The bland celebration of China’s version of Leni Riefenstahl dodged the uncomfortable truth that the Olympics enabled the Chinese Communist Party to expand its intelligence operations within the corporations and governments that flew to Beijing for a sports party.
China is now flexing its post-Olympic power with an aggressive new cyberespionage campaign, targeting government, military and civilians with equal force. If you use Windows, the Chinese Communist Party to knows how to hack into your laptop. If you have friends and associates in China, they're reading your e-mails.
The Pentagon, the State Department and the U.S. Congress have been monitoring China’s cyberintelligence campaigns for years. The Congressional Record has a long list of hearings on the matter. In 2008 press statements, the Pentagon report that Chinese cyberespionage has “increased dramatically” before and after the Olympic Games.
During preparations for the Olympics, China installed massive new surveillance and security systems with the generous assist of U.S. corporations Honeywell, General Electric, United Technologies and IBM. Throughout the Olympic gold rush, the Bush administration routinely sidestepped the 1990 law stipulating that high-tech must not benefit the Chinese military. After all, the People's Republic of China was a paying customer and owns a majority share of U.S. Treasury Bills.
The craven posturing of the International Olympic Committee and its corporate sponsors allowed Beijing party bosses to break every pledge to improve human rights, duly sworn when they lobbied for the contract. And what has the result been of this blind quest for corporate profit? On Nov. 20, 2008, the bipartisan U.S. China Economic and Security Review Commission sent its annual report to Congress. It states:
"China is targeting U.S. government and commercial computers for espionage (and) is stealing vast amounts of sensitive information from U.S. computer networks."
The Web site of the independent research consortium infowar-monitor.net provides updates on China's Web-infiltration methods. One alarming new report describes tracking devices carefully affixed into computers manufactured in China that route information to the Chinese Communist Party's Public Security Bureau. Cyberintelligence is linked into a vast intelligence-gathering operation of Chinese citizens recruited to spy for the Motherland known as "a thousand grains of sand." This network involves tourists, businessmen and some of the more than 100,000 Chinese students who study overseas each year. Every one is questioned by intelligence officers before and after their foreign tour and offered lucrative rewards for valued intelligence.
China's military academies are also diligently training thousands of young workers in computer hacking. Larry M. Wortzel, the author of a 2007 U.S. Army War College report on China's cybercampaigns said: "The thing that should give us pause is that in many Chinese military manuals, they identify the U.S. as the country they are most likely to go to war with. They are moving very rapidly to master this new form of warfare." Two Chinese army hackers produced a "virtual guidebook for electronic warfare and jamming" after studying dozens of U.S. and NATO manuals on military tactics.

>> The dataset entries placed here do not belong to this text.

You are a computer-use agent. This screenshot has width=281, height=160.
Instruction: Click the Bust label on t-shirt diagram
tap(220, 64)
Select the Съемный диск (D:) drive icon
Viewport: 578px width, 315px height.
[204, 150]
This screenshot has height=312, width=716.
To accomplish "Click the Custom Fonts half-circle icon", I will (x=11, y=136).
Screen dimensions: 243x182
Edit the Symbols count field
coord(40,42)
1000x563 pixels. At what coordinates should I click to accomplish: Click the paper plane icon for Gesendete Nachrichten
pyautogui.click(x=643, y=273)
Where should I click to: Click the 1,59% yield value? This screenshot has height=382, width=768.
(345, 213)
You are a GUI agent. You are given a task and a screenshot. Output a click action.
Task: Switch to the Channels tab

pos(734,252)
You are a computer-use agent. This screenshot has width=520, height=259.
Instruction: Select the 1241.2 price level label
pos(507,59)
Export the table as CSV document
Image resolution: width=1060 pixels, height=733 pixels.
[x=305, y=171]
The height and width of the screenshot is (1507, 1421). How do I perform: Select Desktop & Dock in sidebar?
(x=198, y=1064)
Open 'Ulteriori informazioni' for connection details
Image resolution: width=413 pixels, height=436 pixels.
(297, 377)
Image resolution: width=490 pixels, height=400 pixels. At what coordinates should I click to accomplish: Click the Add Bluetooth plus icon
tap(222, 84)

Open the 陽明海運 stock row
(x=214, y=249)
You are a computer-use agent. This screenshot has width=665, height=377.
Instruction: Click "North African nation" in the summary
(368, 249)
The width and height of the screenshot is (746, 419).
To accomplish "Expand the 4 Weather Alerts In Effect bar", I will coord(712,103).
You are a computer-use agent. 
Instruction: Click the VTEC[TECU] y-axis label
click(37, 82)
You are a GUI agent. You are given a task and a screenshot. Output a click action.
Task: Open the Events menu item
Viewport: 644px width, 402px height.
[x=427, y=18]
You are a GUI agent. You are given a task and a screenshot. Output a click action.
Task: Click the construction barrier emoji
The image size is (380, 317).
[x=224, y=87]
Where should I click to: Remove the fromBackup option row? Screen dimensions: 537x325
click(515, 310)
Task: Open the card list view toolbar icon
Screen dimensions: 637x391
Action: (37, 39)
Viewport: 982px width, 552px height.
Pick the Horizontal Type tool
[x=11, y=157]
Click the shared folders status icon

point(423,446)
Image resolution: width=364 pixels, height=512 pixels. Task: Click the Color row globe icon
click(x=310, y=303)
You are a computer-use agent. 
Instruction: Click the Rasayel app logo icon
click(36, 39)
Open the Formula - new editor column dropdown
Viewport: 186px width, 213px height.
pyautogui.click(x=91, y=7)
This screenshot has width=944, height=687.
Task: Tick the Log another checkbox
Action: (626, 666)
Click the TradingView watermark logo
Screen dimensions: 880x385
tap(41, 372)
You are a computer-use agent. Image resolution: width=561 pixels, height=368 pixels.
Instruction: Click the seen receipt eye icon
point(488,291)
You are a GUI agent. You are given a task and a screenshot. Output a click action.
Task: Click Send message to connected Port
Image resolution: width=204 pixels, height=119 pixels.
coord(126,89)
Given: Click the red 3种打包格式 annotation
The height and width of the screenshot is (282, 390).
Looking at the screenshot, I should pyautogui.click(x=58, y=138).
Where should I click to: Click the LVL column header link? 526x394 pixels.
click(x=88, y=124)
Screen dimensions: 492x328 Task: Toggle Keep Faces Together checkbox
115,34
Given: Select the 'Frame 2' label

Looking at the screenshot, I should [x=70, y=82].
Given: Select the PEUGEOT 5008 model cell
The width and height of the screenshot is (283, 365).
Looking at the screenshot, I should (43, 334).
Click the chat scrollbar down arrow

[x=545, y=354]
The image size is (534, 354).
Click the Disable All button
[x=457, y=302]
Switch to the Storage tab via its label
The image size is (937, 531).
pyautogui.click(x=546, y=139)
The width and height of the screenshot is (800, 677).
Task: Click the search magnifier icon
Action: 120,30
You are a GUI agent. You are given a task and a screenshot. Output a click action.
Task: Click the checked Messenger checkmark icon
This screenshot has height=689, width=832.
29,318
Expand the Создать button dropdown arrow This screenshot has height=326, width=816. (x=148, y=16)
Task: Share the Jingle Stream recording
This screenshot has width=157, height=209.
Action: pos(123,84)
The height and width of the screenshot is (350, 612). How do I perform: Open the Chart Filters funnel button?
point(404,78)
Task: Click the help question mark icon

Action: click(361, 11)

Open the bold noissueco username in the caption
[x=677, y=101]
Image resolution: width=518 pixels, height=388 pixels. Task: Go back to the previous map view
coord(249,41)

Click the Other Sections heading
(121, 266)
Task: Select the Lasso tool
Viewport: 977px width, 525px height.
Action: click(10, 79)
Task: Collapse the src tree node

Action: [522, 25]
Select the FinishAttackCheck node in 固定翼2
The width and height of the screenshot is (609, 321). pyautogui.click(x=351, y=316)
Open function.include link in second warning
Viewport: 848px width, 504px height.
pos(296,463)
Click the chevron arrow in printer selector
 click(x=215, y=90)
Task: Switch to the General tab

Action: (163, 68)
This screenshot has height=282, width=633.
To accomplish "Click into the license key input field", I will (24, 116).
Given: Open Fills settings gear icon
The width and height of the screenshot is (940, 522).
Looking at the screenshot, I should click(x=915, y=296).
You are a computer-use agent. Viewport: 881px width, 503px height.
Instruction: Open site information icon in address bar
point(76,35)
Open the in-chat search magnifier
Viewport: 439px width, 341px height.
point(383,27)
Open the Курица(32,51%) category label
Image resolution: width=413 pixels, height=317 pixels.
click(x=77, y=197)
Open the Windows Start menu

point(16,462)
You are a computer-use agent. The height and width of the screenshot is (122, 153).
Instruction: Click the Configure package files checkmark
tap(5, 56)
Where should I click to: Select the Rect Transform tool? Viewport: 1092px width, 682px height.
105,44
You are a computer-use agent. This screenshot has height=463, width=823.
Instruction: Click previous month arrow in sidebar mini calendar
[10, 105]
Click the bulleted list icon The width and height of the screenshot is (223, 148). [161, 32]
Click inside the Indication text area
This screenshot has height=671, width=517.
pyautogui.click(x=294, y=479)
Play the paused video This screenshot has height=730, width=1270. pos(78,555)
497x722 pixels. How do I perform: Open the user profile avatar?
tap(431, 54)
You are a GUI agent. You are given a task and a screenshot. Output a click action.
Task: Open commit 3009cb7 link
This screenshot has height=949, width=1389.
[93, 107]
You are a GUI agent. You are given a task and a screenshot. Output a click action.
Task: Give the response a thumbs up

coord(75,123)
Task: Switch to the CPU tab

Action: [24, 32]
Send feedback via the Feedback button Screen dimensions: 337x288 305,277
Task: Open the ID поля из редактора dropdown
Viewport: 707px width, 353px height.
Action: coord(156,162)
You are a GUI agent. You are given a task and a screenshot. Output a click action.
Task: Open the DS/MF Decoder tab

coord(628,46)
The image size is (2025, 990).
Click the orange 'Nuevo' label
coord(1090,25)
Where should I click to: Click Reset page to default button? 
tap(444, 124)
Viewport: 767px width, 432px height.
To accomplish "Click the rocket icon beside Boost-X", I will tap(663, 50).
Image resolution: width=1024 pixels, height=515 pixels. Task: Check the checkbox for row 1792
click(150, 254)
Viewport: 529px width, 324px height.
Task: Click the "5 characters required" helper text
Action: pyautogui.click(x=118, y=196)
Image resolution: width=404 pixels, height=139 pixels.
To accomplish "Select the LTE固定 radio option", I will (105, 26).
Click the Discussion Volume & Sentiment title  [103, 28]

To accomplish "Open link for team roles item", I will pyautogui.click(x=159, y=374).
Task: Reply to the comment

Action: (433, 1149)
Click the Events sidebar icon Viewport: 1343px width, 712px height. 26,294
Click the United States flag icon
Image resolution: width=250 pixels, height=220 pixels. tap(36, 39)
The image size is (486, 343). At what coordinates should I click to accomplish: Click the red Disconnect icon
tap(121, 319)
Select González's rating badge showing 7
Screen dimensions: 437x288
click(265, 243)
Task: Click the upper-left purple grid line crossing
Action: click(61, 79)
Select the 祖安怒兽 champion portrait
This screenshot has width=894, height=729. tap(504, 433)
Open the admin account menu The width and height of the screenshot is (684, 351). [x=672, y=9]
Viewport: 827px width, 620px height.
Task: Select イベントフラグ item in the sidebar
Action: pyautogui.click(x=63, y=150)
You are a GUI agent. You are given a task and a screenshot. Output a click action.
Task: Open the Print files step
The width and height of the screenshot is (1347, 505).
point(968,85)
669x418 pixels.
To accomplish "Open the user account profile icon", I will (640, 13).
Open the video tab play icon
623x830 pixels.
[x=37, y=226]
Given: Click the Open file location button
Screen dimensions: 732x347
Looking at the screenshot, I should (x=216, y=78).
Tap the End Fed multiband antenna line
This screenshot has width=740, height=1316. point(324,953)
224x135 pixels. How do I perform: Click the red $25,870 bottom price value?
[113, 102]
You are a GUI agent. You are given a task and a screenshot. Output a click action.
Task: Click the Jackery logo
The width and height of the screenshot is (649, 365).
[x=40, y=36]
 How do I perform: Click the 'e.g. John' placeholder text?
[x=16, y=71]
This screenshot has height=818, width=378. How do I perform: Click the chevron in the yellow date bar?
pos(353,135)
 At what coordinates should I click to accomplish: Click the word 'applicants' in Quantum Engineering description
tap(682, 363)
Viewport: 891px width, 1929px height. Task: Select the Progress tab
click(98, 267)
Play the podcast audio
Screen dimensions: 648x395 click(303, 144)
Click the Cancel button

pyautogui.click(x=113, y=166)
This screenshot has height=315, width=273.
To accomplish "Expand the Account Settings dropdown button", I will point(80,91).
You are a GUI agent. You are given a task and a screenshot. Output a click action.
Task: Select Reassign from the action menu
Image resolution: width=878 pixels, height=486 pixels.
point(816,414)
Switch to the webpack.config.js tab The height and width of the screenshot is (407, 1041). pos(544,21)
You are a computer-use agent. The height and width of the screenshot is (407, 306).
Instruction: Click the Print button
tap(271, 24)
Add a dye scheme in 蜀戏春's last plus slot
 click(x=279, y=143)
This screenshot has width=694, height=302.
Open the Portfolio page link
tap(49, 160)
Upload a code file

Chinese hackers have made numerous incursions into classified U.S. networks. In November 2006, retired Air Force Maj. Gen. Richard Goetze, a Naval War College professor, said the Chinese "took down" the entire Naval War College computer network -- an operation that prompted the U.S. Strategic Command to raise the security alert level for the Pentagon's 12,000 computer networks and 5 million computers. In June 2007, 150 computers in the $1.75 billion computer network at the Department of Homeland Security was quietly at work with programs that sent an unknown quantity of information to a Chinese-language Web site. Unisys Corp., the manager of the DHS computers, allegedly covered up the penetration for three months.